La Spitfire offre encore une ligne attirante et le bonheur de rouler avec un sentiment de liberté absolue dès qu’il fait beau, mais elle ne suivrait pas les nouvelles athlètes sur une route de campagne. Elle continue maintenant à faire le bonheur des collectionneurs et reçoit immanquablement  un excellent accueil dans les manifestations d’anciennes. 315.000 Spitfire furent fabriquées. Près de la moitié (140.000) séduisirent des acheteurs américains. Une voiture de jeune plutôt mince, agile, en assez bonne forme pour ne pas souffrir d’une suspension inconfortable. Une auto joyeuse et vaillante en parfaite adéquation avec son époque.
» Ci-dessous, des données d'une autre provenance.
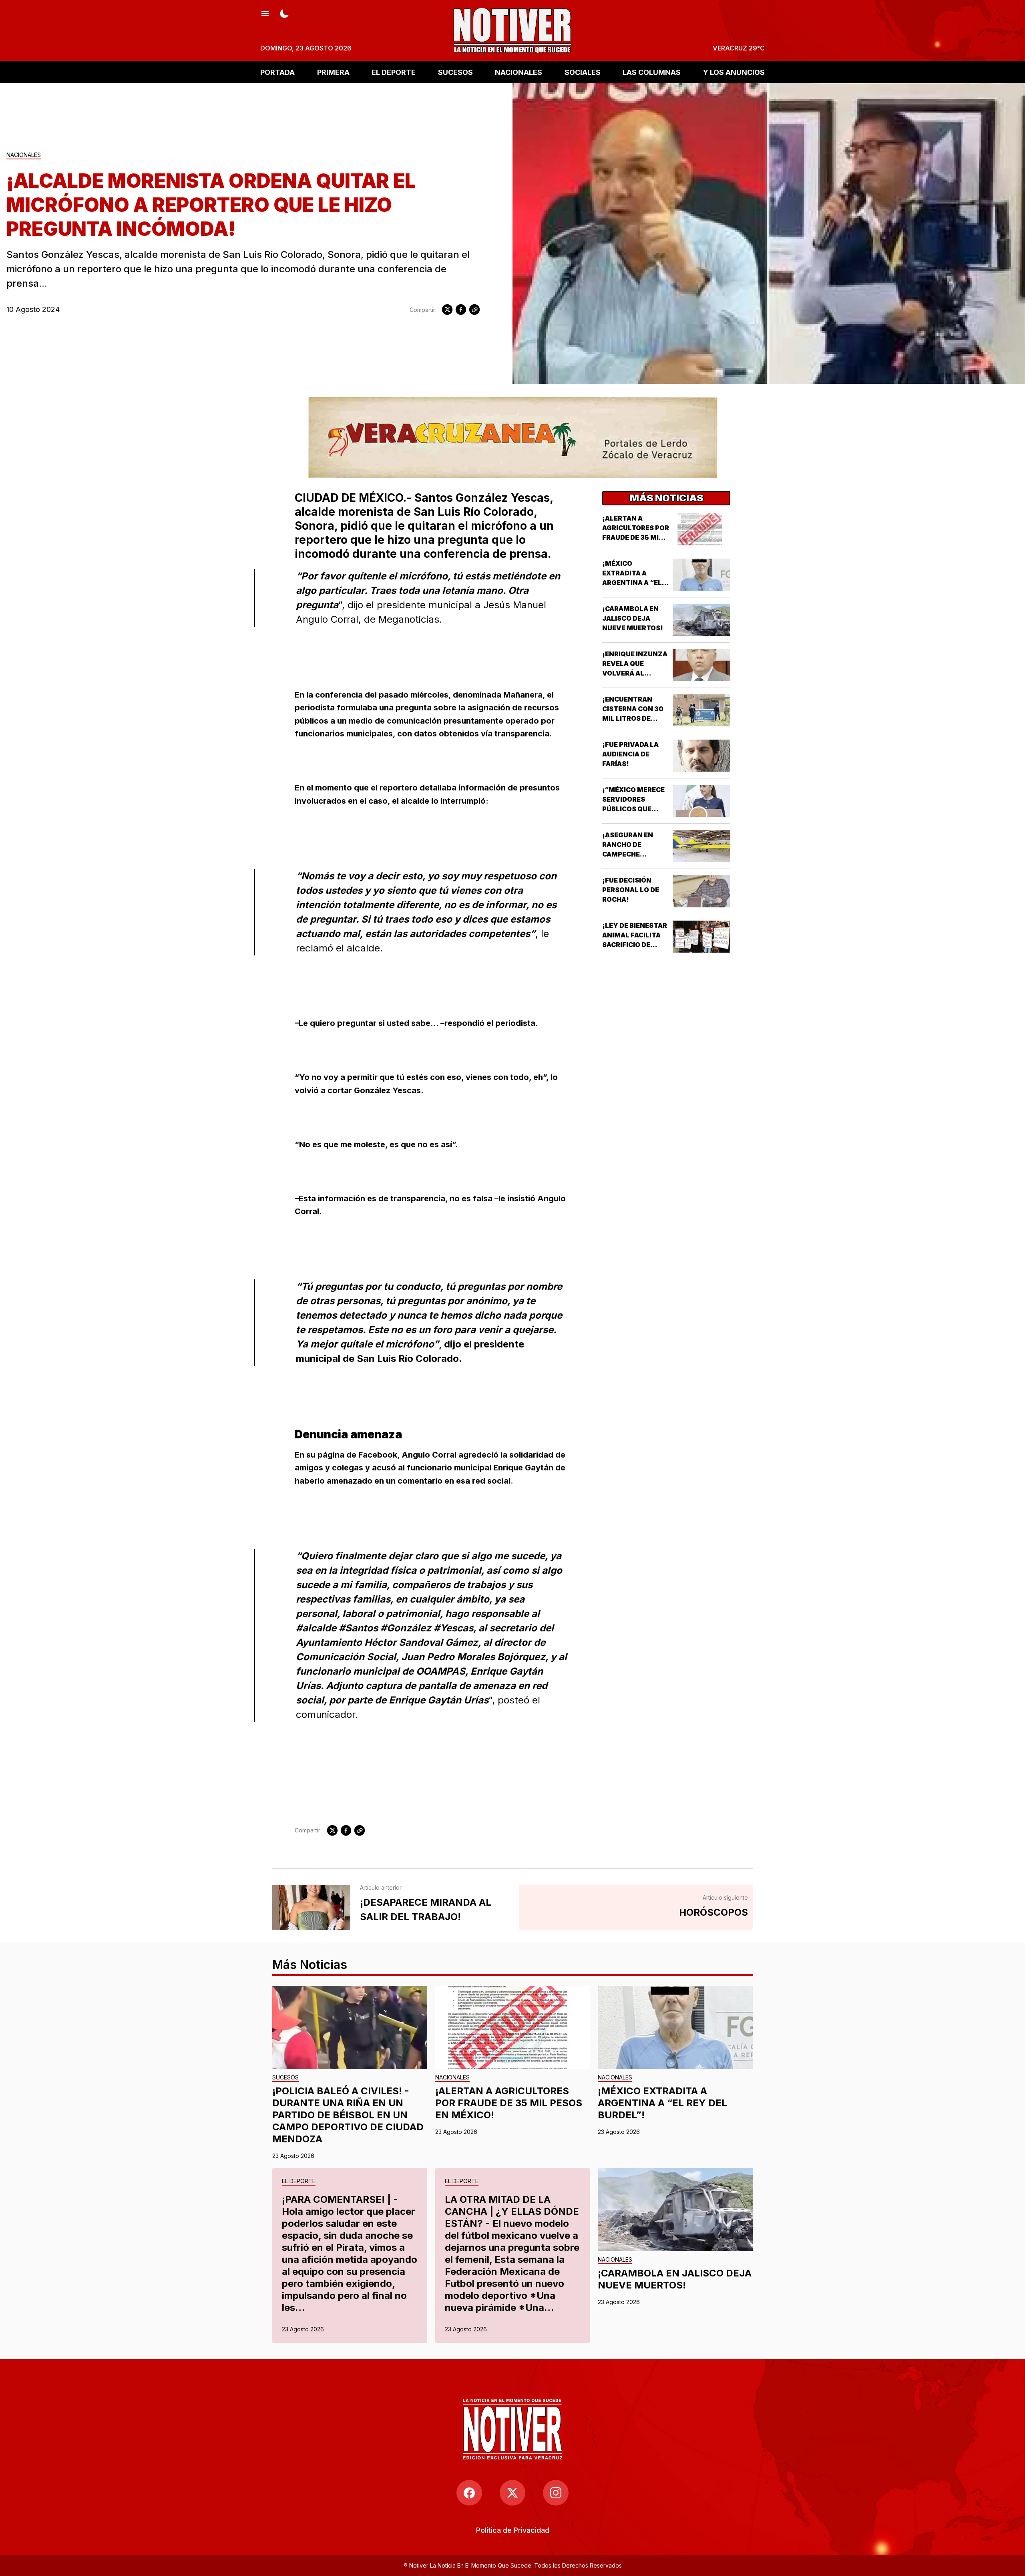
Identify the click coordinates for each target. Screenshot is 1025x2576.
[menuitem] (513, 2530)
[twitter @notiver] (512, 2493)
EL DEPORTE (394, 72)
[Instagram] (556, 2493)
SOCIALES (583, 72)
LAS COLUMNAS (652, 72)
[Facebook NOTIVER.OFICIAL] (469, 2493)
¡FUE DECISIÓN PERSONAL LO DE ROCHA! (630, 889)
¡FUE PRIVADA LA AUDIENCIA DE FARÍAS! (630, 754)
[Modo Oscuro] (284, 13)
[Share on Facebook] (461, 310)
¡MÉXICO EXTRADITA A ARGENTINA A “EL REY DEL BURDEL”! (662, 2103)
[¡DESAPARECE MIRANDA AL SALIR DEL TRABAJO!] (311, 1907)
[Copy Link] (474, 310)
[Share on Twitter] (447, 310)
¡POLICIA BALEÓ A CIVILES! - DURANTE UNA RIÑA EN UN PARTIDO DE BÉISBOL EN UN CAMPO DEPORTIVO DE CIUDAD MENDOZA (348, 2115)
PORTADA (277, 72)
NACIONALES (518, 72)
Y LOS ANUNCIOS (734, 72)
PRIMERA (333, 72)
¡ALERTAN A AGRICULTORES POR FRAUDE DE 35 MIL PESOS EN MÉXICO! (508, 2103)
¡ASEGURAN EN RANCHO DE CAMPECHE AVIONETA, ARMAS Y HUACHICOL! (633, 854)
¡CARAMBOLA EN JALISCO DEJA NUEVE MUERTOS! (632, 618)
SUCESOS (455, 72)
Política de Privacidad (512, 2530)
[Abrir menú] (265, 13)
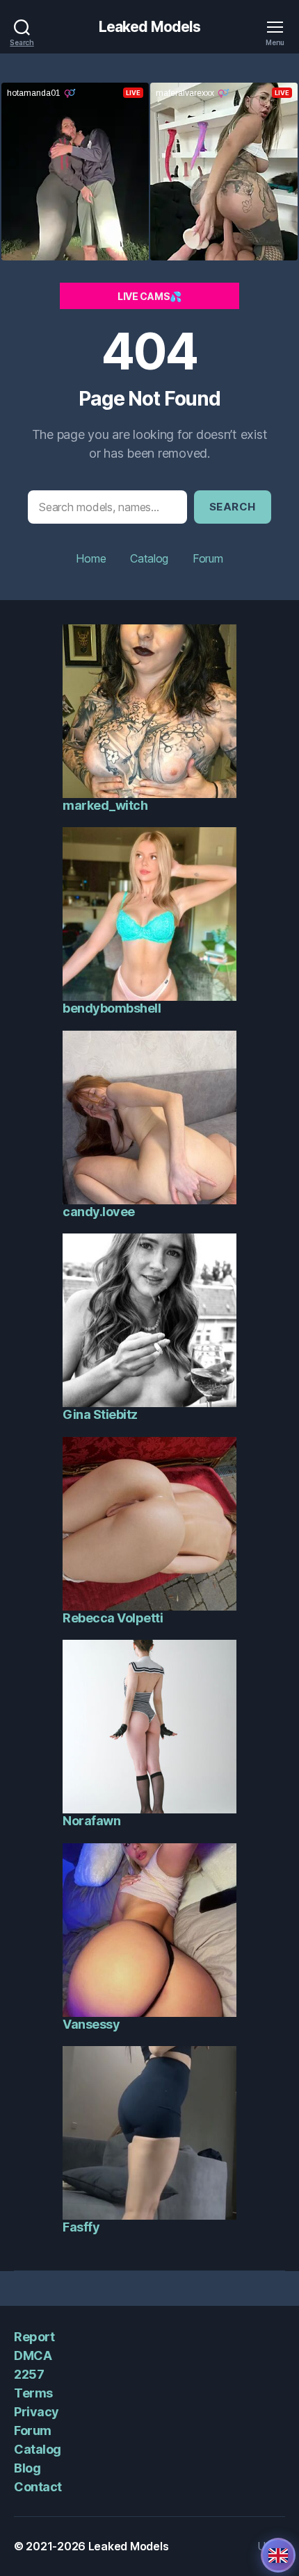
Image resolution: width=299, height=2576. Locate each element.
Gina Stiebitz (100, 1414)
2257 (29, 2374)
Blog (27, 2468)
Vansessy (91, 2024)
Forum (208, 558)
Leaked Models (150, 26)
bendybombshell (112, 1008)
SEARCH (232, 506)
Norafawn (91, 1820)
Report (34, 2336)
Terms (33, 2393)
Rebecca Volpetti (113, 1618)
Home (91, 558)
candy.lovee (99, 1211)
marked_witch (105, 805)
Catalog (149, 558)
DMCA (32, 2355)
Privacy (36, 2411)
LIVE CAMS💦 (149, 296)
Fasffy (81, 2227)
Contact (38, 2486)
Dans mon roman Vengeance glacée au coulis de sixties (cf lien en fin de note), un des personnages principaux, Christina, roule en Triumph Spitfire. L’action se déroule en 1966. La jeune femme, encore étudiante, conduit volontiers son roadster pieds nus, comme Françoise Sagan. Son frère Laurent et son cousin Philippe, encore collégiens, éprouvent une grande fierté quand elle les amène dans la Triumph. Une occasion inattendue lui permettra de s’intéresser à un pilote qui conduit des bolides beaucoup plus musclés sur les circuits les plus prestigieux dont celui du Mans…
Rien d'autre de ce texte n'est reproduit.